Two variants in the ApoL1 gene have been identified as the susceptibility alleles that account for a majority of the increased risk of FSGS and non-diabetic ESRD in Blacks. HIVAN1 and HIVAN 2 are the other host susceptibility genes that have been identified in animal models for HIVAN. HIV infects renal tubular epithelial cells likely through direct cell-cell transmission. Both in vivo and in vitro evidence suggests that nef and vpr are the key viral genes mediating HIVAN. Nef induces podocyte dysfunction whereas Vpr induces RTEC apoptosis.
HIVAN results from direct infection by HIV-1 and expression of viral genes, especially nef and vpr, in renal epithelial cells in a genetically susceptible host. The infected renal epithelium acts as a separate viral compartment from the blood and facilitates evolution of strains distant from blood. Dysregulation of several host cellular pathways, including those involved in cell cycle and apoptosis, ultimately results in the unique histopathological syndrome of HIVAN.
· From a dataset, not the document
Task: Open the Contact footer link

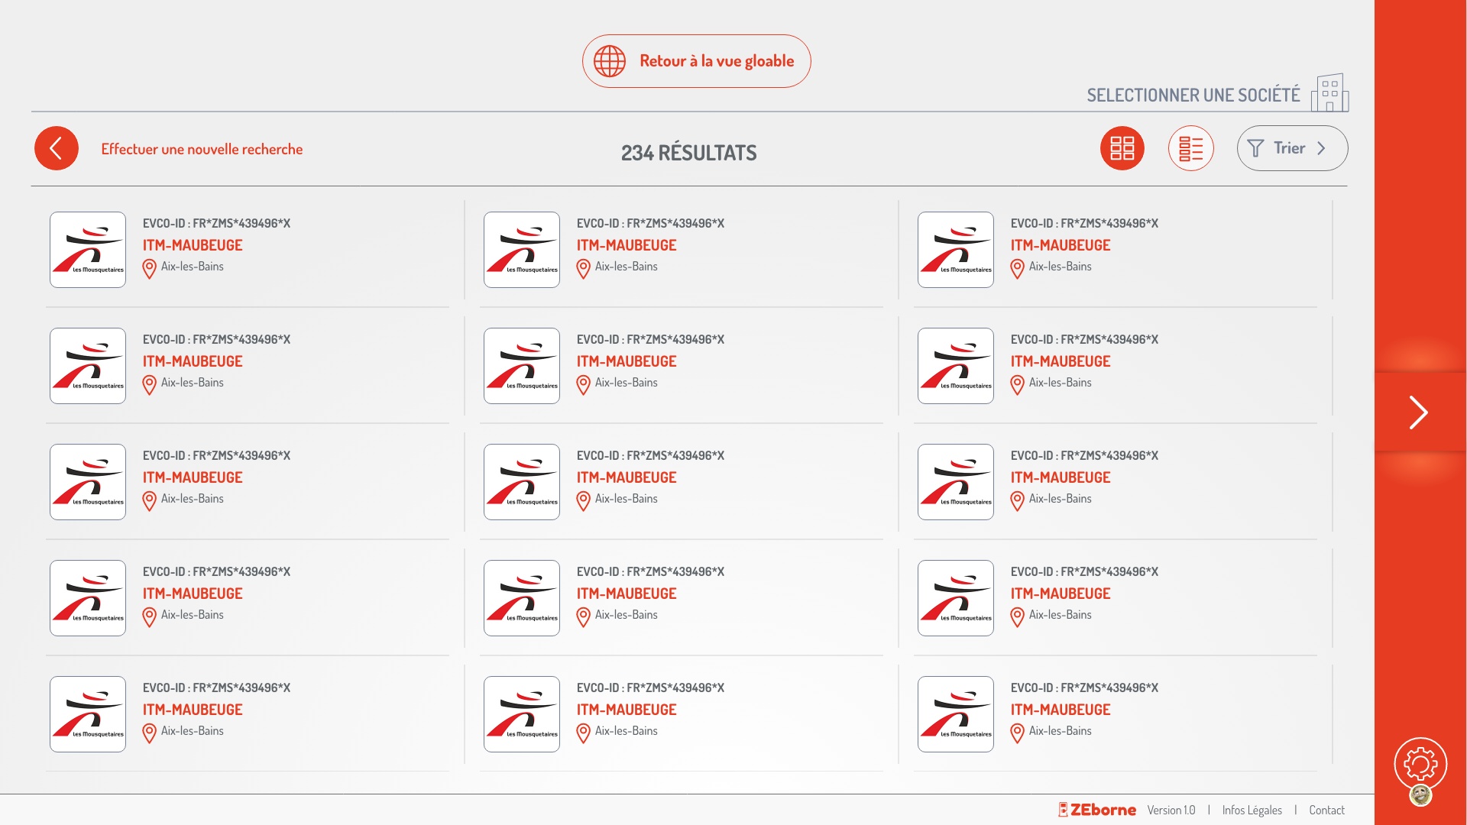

HIVAN is one of the leading causes of end-stage renal disease (ESRD) in HIV-1 seropositive patients. Clinically, it presents with progressive azotemia, significant proteinuria and little or no peripheral edema in patients with advanced HIV disease. Renal parenchymal injury is characterized by epithelial cell proliferation, dedifferentiation and apoptosis along the entire nephron. Histologically, it is distinguished by finding collapsing glomerulopathy, microcystic tubular dilation, interstitial inflammation and fibrosis. In this review, we provide a summary of the current state of knowledge about the mechanisms involved in the pathogenesis of HIVAN.
The development of the first HIV transgenic mouse model in 1991, using a replication deficient HIV-1 proviral construct, was a key advancement that helped researchers to probe the pathogenesis of HIVAN (1).
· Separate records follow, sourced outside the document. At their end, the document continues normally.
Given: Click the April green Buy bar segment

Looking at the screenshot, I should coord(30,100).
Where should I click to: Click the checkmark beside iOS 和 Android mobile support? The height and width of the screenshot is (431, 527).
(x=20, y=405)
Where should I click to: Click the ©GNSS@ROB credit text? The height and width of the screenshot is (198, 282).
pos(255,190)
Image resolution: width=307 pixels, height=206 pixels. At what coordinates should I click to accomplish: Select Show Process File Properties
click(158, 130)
Reciprocal transplantation studies using these HIV-transgenic mice demonstrated that viral gene expression within the kidney itself played a role in the pathogenesis of HIVAN (2). HIV-1 transgenic kidneys transplanted into normal littermates developed HIVAN, whereas normal kidneys remained disease free when transplanted into HIV-1 transgenic littermates. Subsequent studies have confirmed the presence of HIV nucleic acid in podocytes, parietal epithelial cells, tubular epithelial cells, T-cells and macrophages in human HIVAN renal biopsy specimens (3, 4).
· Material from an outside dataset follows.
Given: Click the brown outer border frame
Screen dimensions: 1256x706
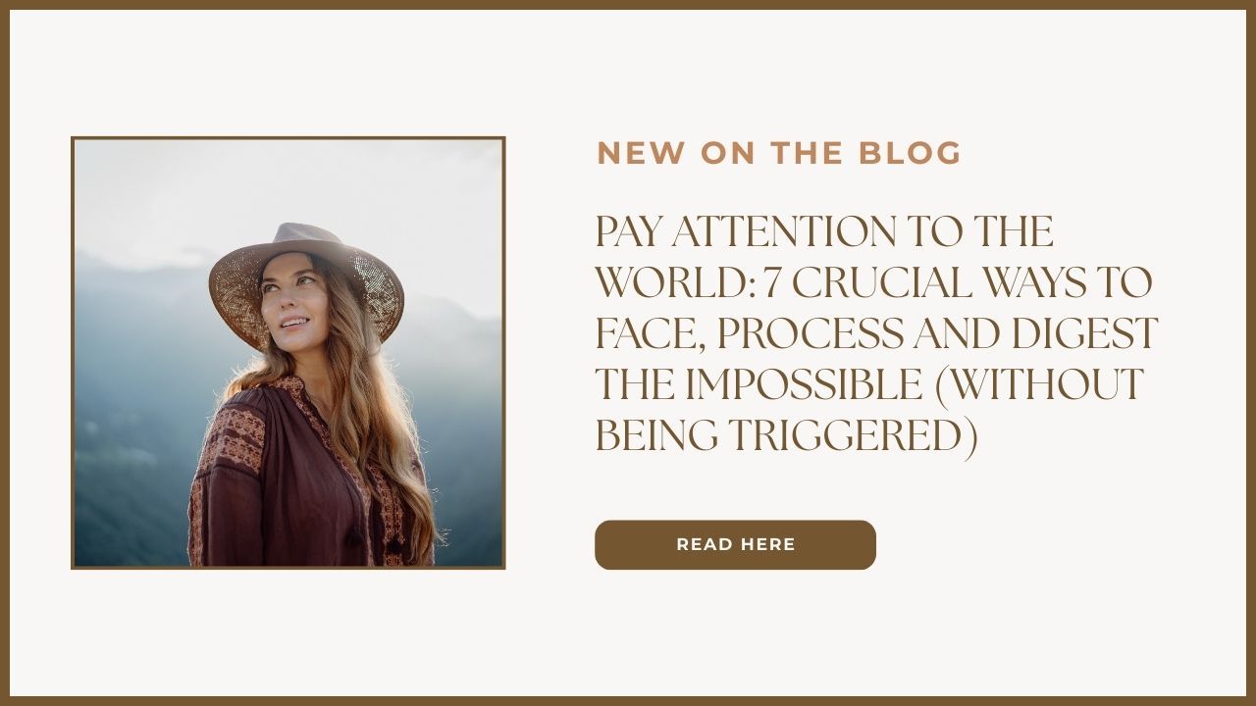Looking at the screenshot, I should (x=628, y=5).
Bruggeman et al detected HIV-1 proviral DNA in renal epithelial cells (REC) even in patients with undetectable levels of viral RNA in the peripheral blood (3). This phenomenon was also emphasized in a case report of a patient who developed HIVAN in the setting of acute HIV-1 seroconversion (5). Despite achieving rapid resolution of clinical renal disease after initiation of combined anti-retroviral therapy (cART), HIV-1 mRNA was still detectable in the renal tissue. Marras et al further explored this concept by performing phylogenetic comparative analysis of the viral sequences obtained from RECs and peripheral blood mononuclear cells (PBMC) in patients with HIVAN by laser-capture microdissection and found evidence for kidney-specific viral evolution (6). Together, these findings suggest that the kidney acts as a compartment that is separate from the blood and that HIV-1 can actively replicate in the kidney even in patients who achieve serological viral suppression with treatment.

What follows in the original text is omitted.